Il medioevo, ha insegnato lo storico Ernst Kantorowicz, convisse con due corpi del Re: uno immortale e uno visibile e contingente. Quel re che non muore mai e nello svolgimento di un ruolo centrale il simbolismo della sopravvivenza del re oltre la sua morte naturale si cristallizza nella sua effigie. “Epifanie del corpo regio in immagine dei Re di Sicilia” di Mirko Vagnoni che sarà presentato giovedì 27 giugno alle ore 17.30 nei Giardini Reali di Palazzo Reale indaga e approfondisce l’utilizzo e l’effettiva visibilità dei ritratti nel regno di Sicilia. Ad intervenire e a dialogare con l’autore saranno il Presidente dell’Ars e della Fondazione Federico II; Gianfranco Miccichè; il Direttore generale della Fondazione Federico II, Patrizia Monterosso; la Soprintendente per i Beni Culturali e Ambientali di Palermo, Lina Bellanca; il professore associato di Storia Moderna dell’Università di Palermo, Ninni Giuffrida; il docente del Dipartimento Culture e Società dell’Università di Palermo, Giovanni Travagliato e la dottoressa Maria Elena Volpes, già dirigente generale del Dipartimento dei Beni Culturali e componente del Consiglio di Amministrazione della Fondazione Federico II.

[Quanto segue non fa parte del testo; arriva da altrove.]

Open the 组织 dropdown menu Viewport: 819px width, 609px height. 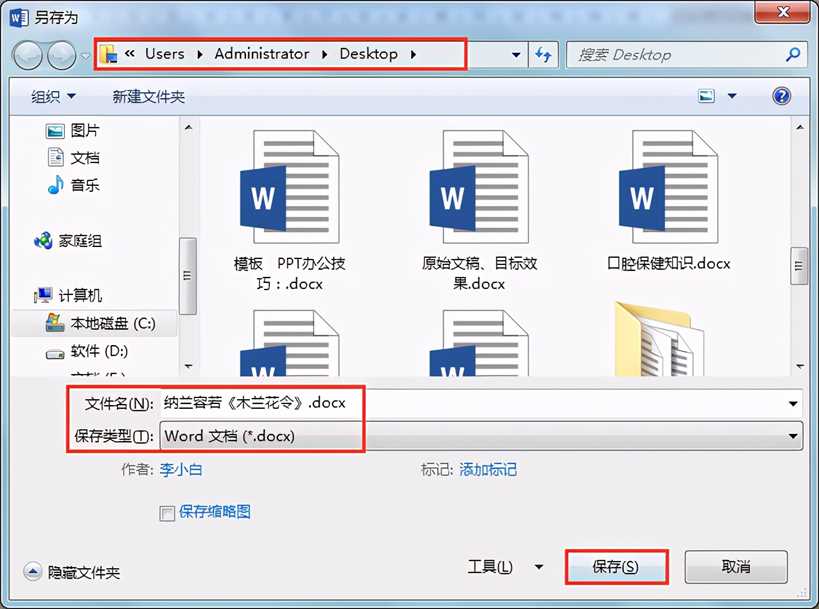point(53,96)
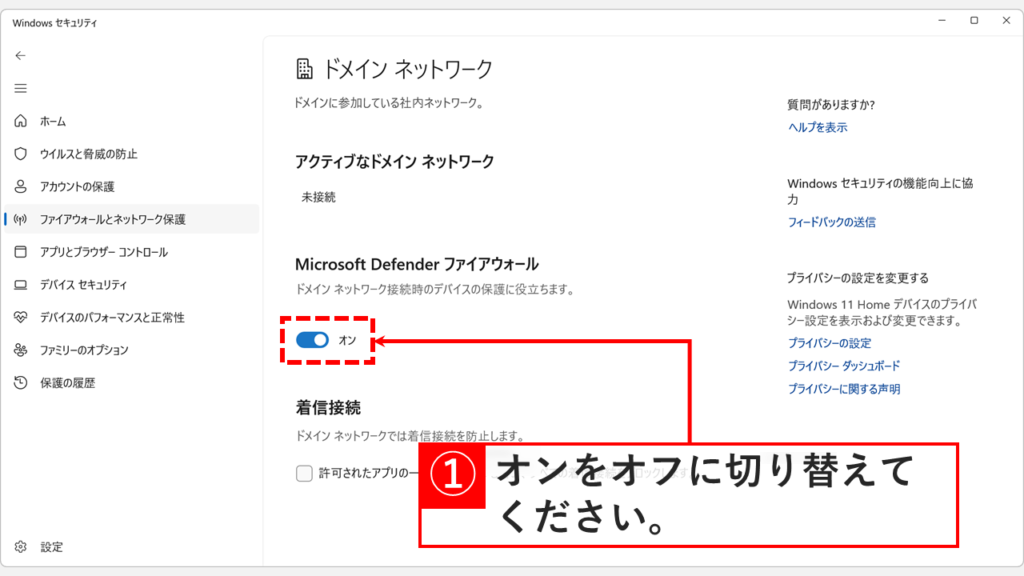The image size is (1024, 576).
Task: View the プライバシーに関する声明 statement
Action: tap(843, 389)
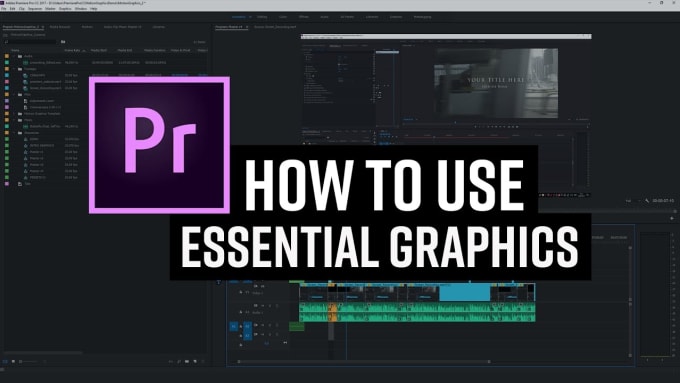Expand the Resources bin folder
Image resolution: width=680 pixels, height=383 pixels.
(14, 133)
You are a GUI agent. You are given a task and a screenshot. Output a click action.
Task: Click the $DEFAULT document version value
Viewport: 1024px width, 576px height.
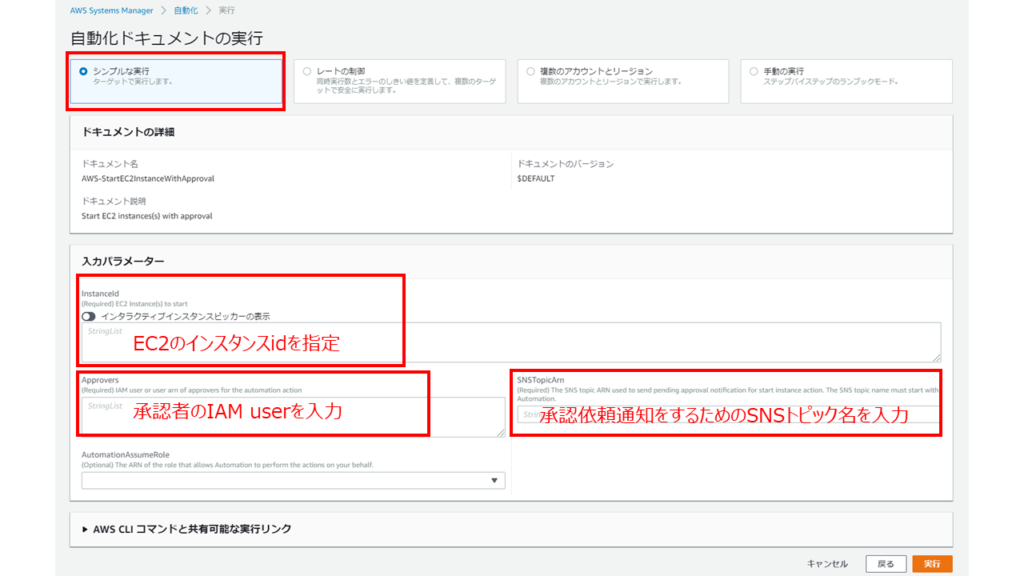coord(535,179)
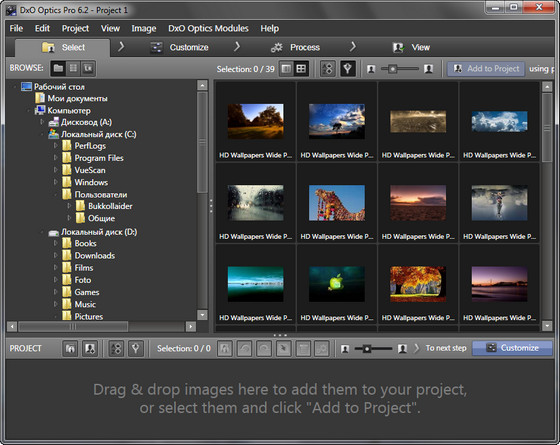Image resolution: width=560 pixels, height=445 pixels.
Task: Select the camel wallpaper thumbnail
Action: (337, 203)
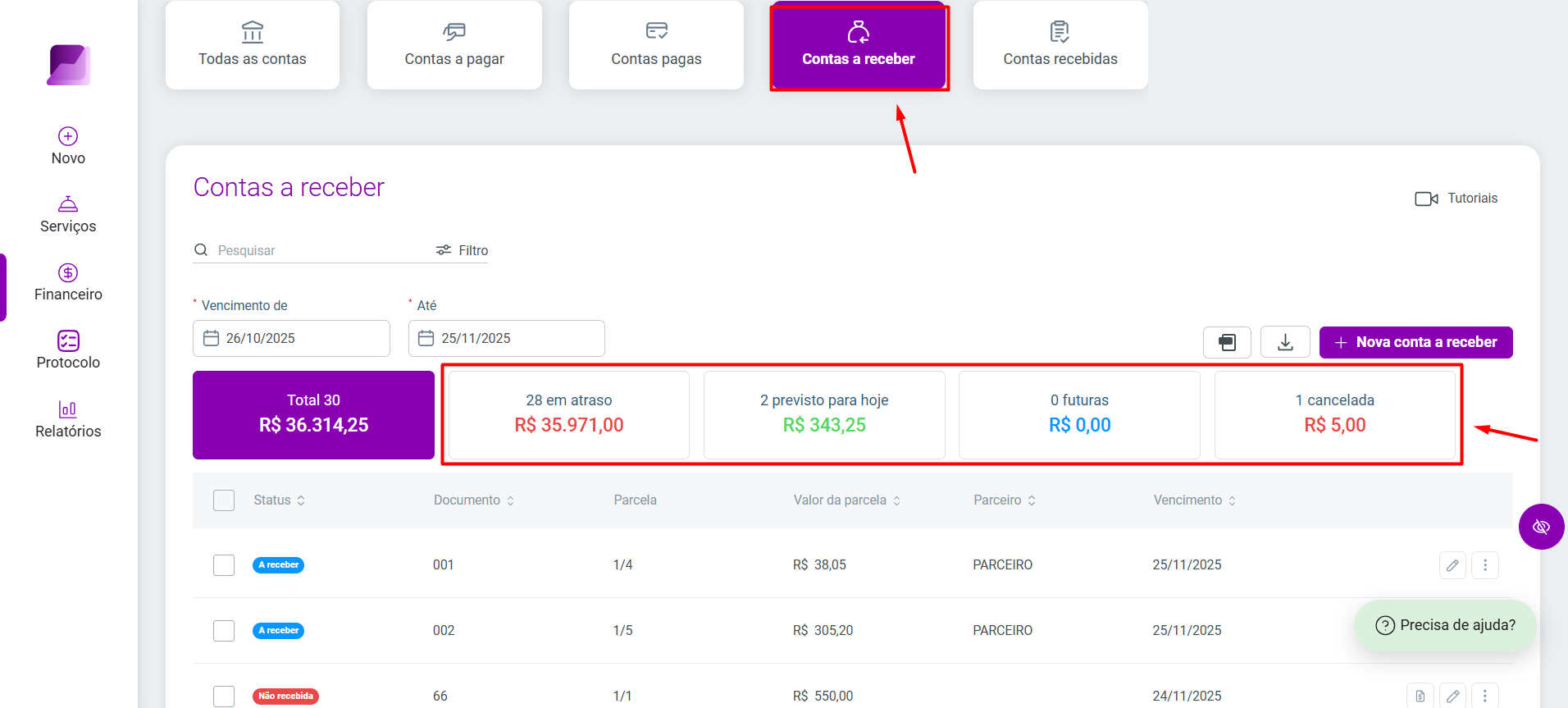This screenshot has width=1568, height=708.
Task: Open Serviços bell icon in sidebar
Action: point(68,203)
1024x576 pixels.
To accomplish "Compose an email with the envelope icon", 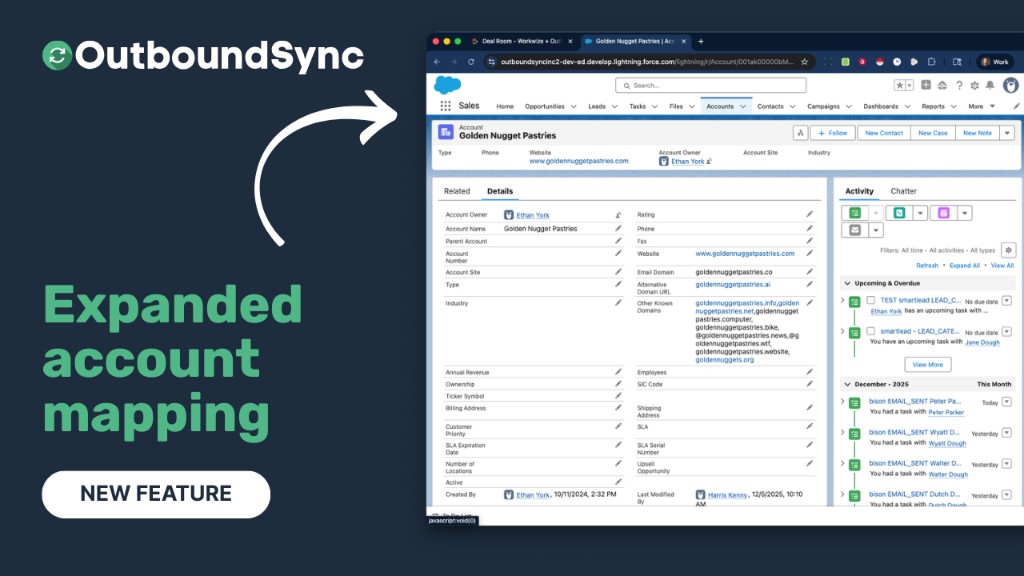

Guglielmo II incoronato da Cristo, mosaico, 1177-1183
“La presentazione del libro di Mirko Vagnoni – spiega Patrizia Monterosso, Direttore generale della Fondazione Federico II – dà il via ad una serie di focus dedicati alla mostra Castrum Superius. Il Palazzo dei Re Normanni. Un fitto calendario di appuntamenti con studiosi di fama nazionale ed internazionale che rendono la storia di Palazzo Reale viva e attuale. Il Palazzo si consolida, ulteriormente, come polo di grande attrattiva culturale e sociale. Il prossimo appuntamento è fissato per il quattro di luglio”.
Il volume di Vagnoni, assistente in Storia Medievale all’Università di Friburgo (Svizzera), edito da Artes (collana diretta da Maria Concetta di Natale) con il contributo di Palermo University Press, University Press Italiane e Fondazione Federico II traccia un excursus che nell’offrire al lettore il ritratto del Re giunge alla definizione di potere.

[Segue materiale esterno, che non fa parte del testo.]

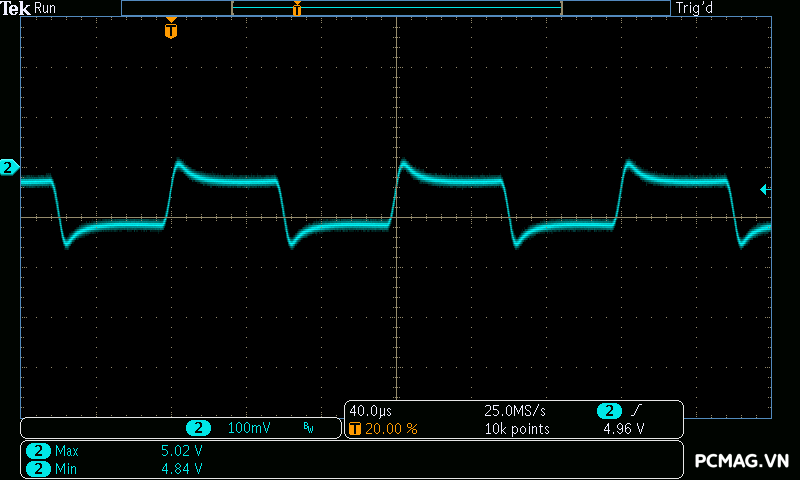Toggle the Run acquisition status indicator
The image size is (800, 480).
[x=46, y=8]
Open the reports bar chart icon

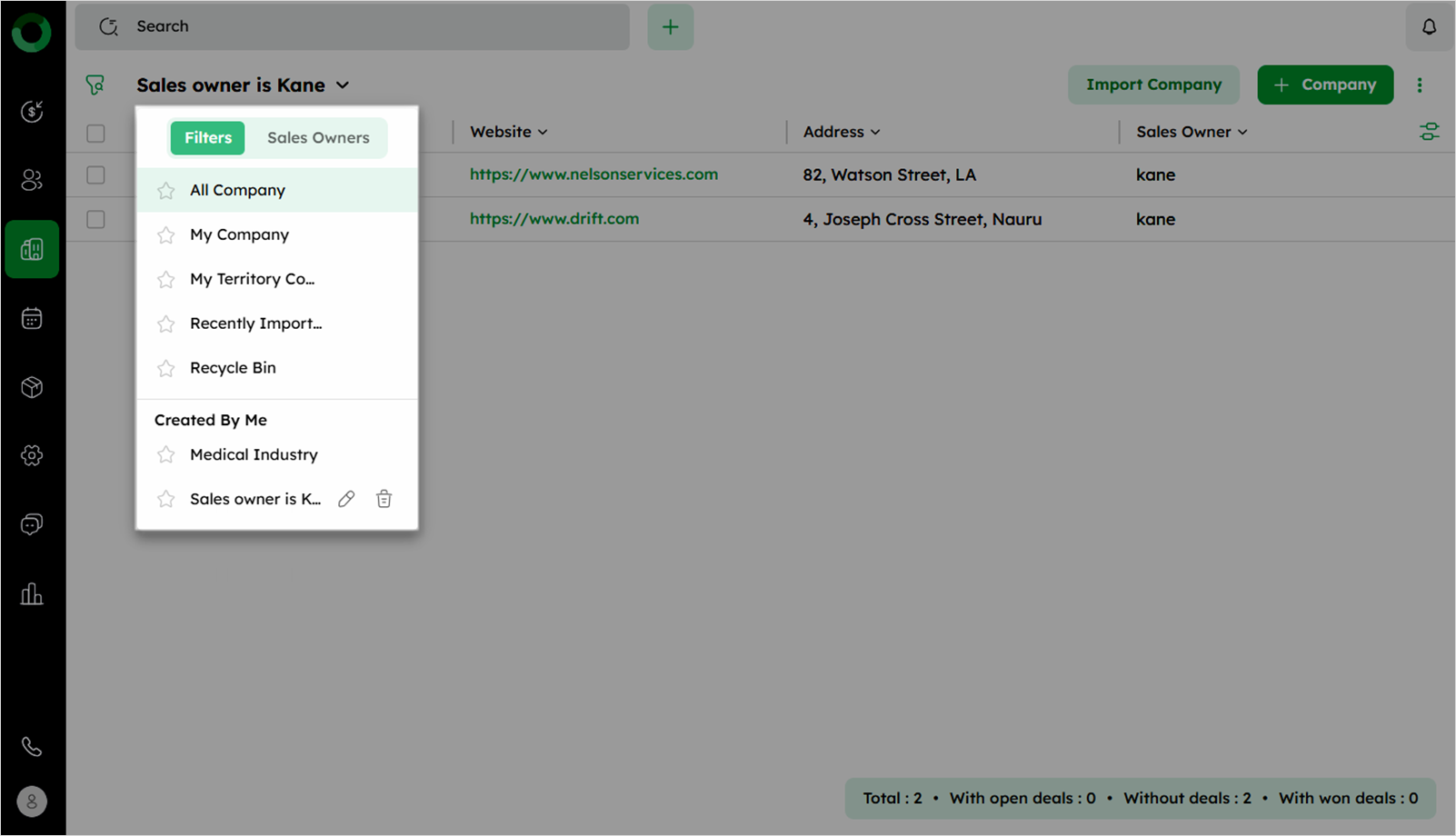tap(32, 594)
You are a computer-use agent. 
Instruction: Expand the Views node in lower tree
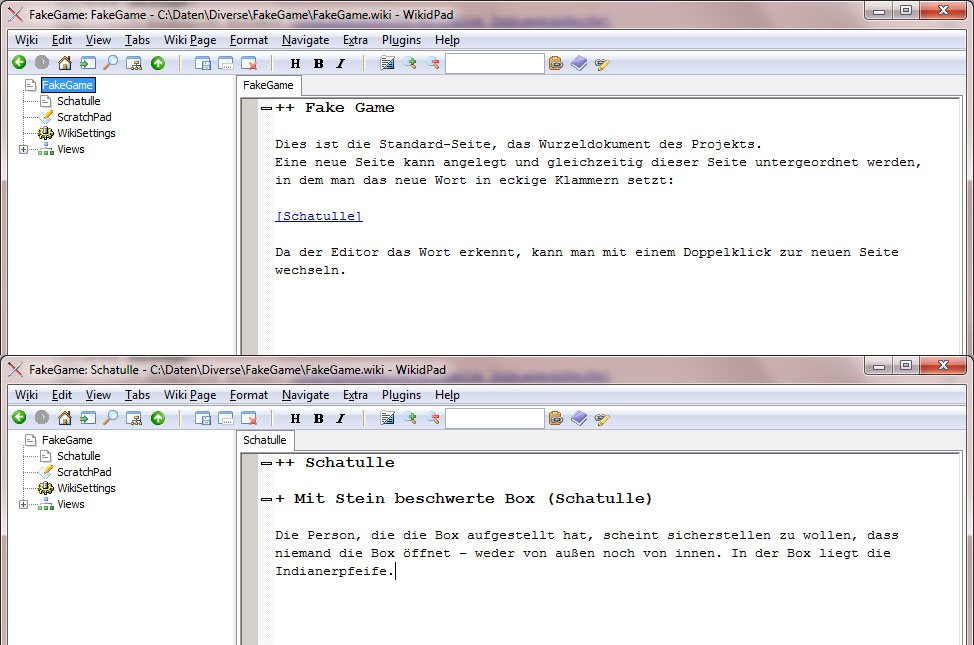click(x=24, y=504)
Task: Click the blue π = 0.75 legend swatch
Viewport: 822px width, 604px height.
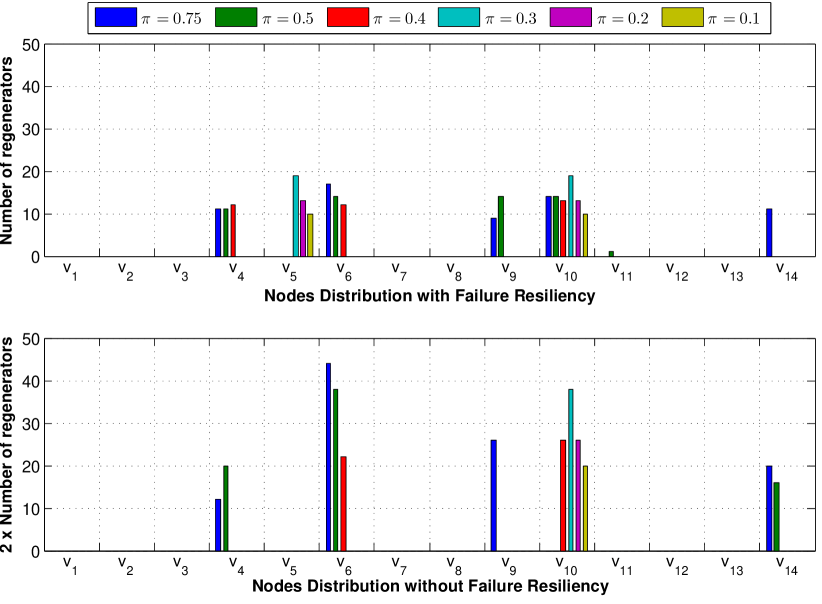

Un potere che non appartiene a un solo individuo; perché è dal suo gruppo che lo riceve. La nuova interpretazione lo vede come volontà comune attraverso una comunicazione linguistica volta a raggiungere un accordo. Svolge una funzione stabilizzante all’interno del complesso equilibrio politico e sociale che caratterizza il rapporto tra il gruppo ed il suo leader.
“Nel rapporto leader-gruppo, il corpo del re riveste un’importante funzione politica e, a tal proposito, il ritratto regio ben si presta alla sua diffusione nella società. Questo saggio – sottolinea l’autore del saggio Mirko Vagnoni – evidenzia quale uso i sovrani normanno-svevi di Sicilia fecero delle raffigurazioni del loro corpo”. Nel libro descrive quelle che definisce come “epifanie del corpo regio in immagine”, in contrapposizione e in sostituzione del corpo reale, fisico, dei sovrani delle dinastie Hauteville (Ruggero II, Guglielmo I, Guglielmo II) e Staufen (Enrico VI, Federico II, Manfredi). Immagini giunte a noi tramite sigilli in piombo e in cera e monete, così come in mosaici, dipinti e sculture monumentali, tra il 1130 e il 1266. Mirko Vagnoni affronta per ciascuna immagine la committenza, l’impiego sociale, i destinatari, la collocazione, le fonti e i modelli.
La sua analisi si spinge oltre la lettura iconografico-iconologica e stilistico-formale dell’opera d’arte; approda ad un approccio multidisciplinare di studio della fonte figurativa. Un’operazione che suscita nel suddito, così come, nel lettore emozioni e devozione al pari di quelle tributate ai simulacri religiosi. Lo studio e gli approfondimenti dell’autore sul ritratto regio nel Medioevo non sono nuovi; le sue ricerche procedono spedite da un decennio. La comunità scientifica ha, così, potuto apprezzare negli anni la limpidezza nell’uso delle fonti, la serietà del metodo e l’originalità dei risultati ottenuti. La ricerca di Vagnoni si è rivolta, in particolar modo, al Regnum Siciliae, insulare e italo – meridionale, per la sua eccezionale contaminazione tra culture latina, greca e islamica. Un ambito, certamente, battuto da numerosi studiosi ma la sua sensibilità e la sua conoscenza ci regalano risultati pregevoli e considerevoli.